Your pension continues to grow tax-free, potentially providing more income once you access it. If you want to build up your pension pot further, you can continue to receive tax relief on pension savings of up to £40,000 each year (tax year 2019/20), or 100% of your earnings if you earn less than £40,000, until age 75.
The longer you delay taking your pension, the higher your potential retirement income. However, this could affect your future tax and your entitlement to benefits as you grow older (for example, long-term care costs). Your pension scheme or provider will inform you if there are any restrictions or charges for changing your retirement date, and the process and deadline for telling them. There may also be a loss of any income guarantees (for example, a guaranteed annuity rate) by delaying your retirement date.
Less risky funds
As the value of pension pots can rise or fall, it is essential to review where your pot is invested as you move towards the time you want to retire and arrange to move it to less risky funds if necessary.

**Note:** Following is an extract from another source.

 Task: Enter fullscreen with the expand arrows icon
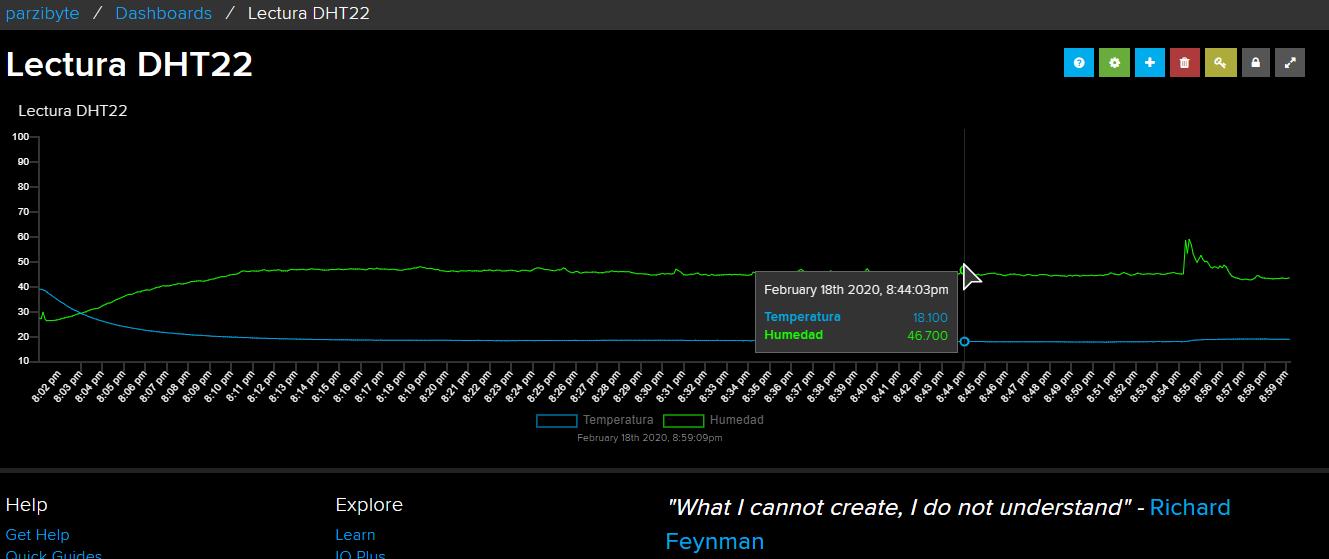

In the event that you die before age 75, your untouched pension pots can pass tax-free to any nominated beneficiary, provided the money is paid within two years of the provider becoming aware of your death. If the two-year limit is missed, the money will be added to the beneficiary’s other income and taxed at the appropriate rate(s).
If you die after 75 and your nominated beneficiary takes the money as income or as a lump sum payment, they’ll pay tax at their appropriate rate(s). This means that the money will be added to their income and taxed in the normal way.
If the total value of all your pension savings when you die exceeds the lifetime allowance (currently £1,055,000 tax year 2019/20), further tax charges will be payable by the beneficiary.